I decided to do Danbury by bus, because I didn’t want to be one of those armchair liberals who advocates for public transportation while tooling around in a Subaru. I plotted out a trip that would put me on a bus from Bangor at 7 a.m., connecting at Boston’s South Station, with a transfer in Hartford that would get me to Danbury by five that evening.

Little did I know that bridge construction in Boston had sent a ripple effect through bus schedules all over southern New England. My first inkling of trouble came when I looked up from my laptop an hour and fifteen minutes out of South Station to see that we were just passing Fenway Park.

I missed my connection in Hartford. A second bus failed to materialize. I finally got into Danbury around eleven o’clock, sixteen hours after setting out from Bangor. It’s an eight-hour drive.

On the way home, another bus was canceled. I made it, but not without spending a lot of time in bus stations – which is why it’s always advisable to bring a laptop and a good book.

Eclipses happen when they happen. Humans are powerless to postpone them. I’m sorry to disappoint the purists, but we flew to Kansas City and rented a car. We wanted mobility in case clouds moved in – though it’s hard to imagine chasing a shadow moving over the land at 1,400 miles per hour.

Missouri drivers only seem to drive that fast. On Interstate 70, where the speed limit matches the route number, people blew past at 80 or 90. All along the route we saw temporary signs cautioning drivers about the upcoming eclipse. As if anyone could possibly be in the dark about it at this late date.

Kansas City has a ring of hotels surrounding the airport, and a convenient, free shuttle system. We stayed there on the first and last night of our trip, but we saw the eclipse from Jefferson City, the state capital. The path of totality just grazed Kansas City and St. Louis, but Jefferson City enjoyed two and a half minutes of darkness.

Though it’s surrounded by asphalt, the center of Jefferson City is pedestrian and bicycle friendly, with tree-lined streets and parks with views of the Missouri River. There’s a local bus system called JeffTrans. My only complaint concerns the hotel I booked on-line, which advertised itself as “_____ at the Capitol Mall.” Well, the hotel wasn’t “at” anything. It was five miles out of town, and the only thing within walking distance was another hotel, which likewise did not have a bar. To get anywhere, you had to get in a car – and this is, sadly, typical of many places in America, including Danbury, Connecticut.

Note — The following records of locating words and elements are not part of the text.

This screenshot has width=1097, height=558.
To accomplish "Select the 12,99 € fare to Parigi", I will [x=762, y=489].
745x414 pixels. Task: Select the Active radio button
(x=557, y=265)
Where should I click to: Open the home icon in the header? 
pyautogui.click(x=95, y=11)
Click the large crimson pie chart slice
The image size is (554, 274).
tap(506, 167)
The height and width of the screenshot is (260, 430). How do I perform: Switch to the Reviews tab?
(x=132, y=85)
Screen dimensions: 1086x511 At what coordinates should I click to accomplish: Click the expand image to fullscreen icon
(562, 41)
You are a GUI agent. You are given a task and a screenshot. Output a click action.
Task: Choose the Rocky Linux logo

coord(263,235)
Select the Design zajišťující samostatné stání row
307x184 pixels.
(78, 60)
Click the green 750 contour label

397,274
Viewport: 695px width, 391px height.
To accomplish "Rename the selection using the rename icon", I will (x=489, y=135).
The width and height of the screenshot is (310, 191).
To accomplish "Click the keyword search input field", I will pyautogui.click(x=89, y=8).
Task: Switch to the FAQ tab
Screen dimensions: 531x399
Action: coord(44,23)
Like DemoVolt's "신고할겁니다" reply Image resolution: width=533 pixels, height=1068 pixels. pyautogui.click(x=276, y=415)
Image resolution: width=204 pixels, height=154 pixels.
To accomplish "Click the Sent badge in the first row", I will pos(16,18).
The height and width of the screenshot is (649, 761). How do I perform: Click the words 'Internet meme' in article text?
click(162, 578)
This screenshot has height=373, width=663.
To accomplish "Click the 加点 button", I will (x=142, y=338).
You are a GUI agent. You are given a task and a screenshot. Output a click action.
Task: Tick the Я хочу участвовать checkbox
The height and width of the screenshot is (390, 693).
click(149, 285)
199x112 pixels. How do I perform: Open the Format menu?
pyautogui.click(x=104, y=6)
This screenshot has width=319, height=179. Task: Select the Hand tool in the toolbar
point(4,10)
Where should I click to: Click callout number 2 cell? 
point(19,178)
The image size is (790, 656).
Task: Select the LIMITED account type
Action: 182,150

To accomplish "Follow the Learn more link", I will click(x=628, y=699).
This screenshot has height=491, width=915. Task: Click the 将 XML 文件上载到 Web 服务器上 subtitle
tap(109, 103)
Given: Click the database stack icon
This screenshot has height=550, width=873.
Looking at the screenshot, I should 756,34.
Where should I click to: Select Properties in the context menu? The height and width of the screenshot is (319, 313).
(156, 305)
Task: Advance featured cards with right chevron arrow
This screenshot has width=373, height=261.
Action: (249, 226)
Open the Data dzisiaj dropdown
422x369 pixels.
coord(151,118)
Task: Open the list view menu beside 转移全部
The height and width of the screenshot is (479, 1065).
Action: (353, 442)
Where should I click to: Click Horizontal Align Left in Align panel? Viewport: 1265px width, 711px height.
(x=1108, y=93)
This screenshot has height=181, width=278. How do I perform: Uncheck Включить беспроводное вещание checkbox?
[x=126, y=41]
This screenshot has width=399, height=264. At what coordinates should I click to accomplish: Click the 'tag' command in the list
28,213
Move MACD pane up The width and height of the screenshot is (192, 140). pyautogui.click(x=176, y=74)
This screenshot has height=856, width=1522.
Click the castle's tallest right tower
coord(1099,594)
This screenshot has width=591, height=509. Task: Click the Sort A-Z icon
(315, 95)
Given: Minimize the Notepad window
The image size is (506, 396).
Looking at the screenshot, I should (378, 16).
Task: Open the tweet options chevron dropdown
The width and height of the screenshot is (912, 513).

Don’t get me wrong: I liked Jefferson City, and I was impressed by the welcome we and other visitors received. A Pink Floyd tribute band named Interstellar Overdrive performed “Dark Side of the Moon” in front of the capitol the night before the event. NASA set up shop across the street. Parking fees were waived in the downtown all day (I know, this encourages driving, but eclipses are nothing if not exceptional). The people were unfailingly friendly.

On the night before we returned to Maine, we took in a Kansas City Royals baseball game. Kauffman Stadium is a beautiful ballpark to which television does not do justice. But it’s miles from the city center, at the intersection of two Interstates, and, again, everybody has to drive. Parking is fifteen bucks. Though there’s probably a bus that can take you there, I saw no evidence of it.

The Royals’ starting pitcher, a lefty named Danny Duffy, held the Colorado Rockies hitless through the first five innings. What are the chances, I wondered, of seeing a total eclipse of the sun on one day and a no-hitter on the next? A walk and a two-run homer with two out in the sixth ended that line of wishful thinking. The Royals held on to win, 3-2, and we held on to survive the drive back to the hotel and the plane trip home.

Renting the car enabled us to travel freely within the American Car Culture. But I was glad to leave it behind when the trip was over.

The Designated Driver is a better Idea than the Designated Hitter

I am a Red Sox fan. I’ve been lucky to live long enough to see them win three World Series, a feat that eluded Ted Williams, my father’s hero, and Carl Yastrzemski, mine.

At the center of those three championship teams was David Ortiz, widely regarded as the best designated hitter ever to play the game. Unlike the rest of baseball, the history of the DH doesn’t go back very far – only to 1973, when the American League decided that casual fans were bored by watching pitchers try to hit.

Next to playing the World Series at night – another dubious legacy of the 1970s, a decade full of them – the designated hitter is the worst idea ever foisted on the best team sport in the world.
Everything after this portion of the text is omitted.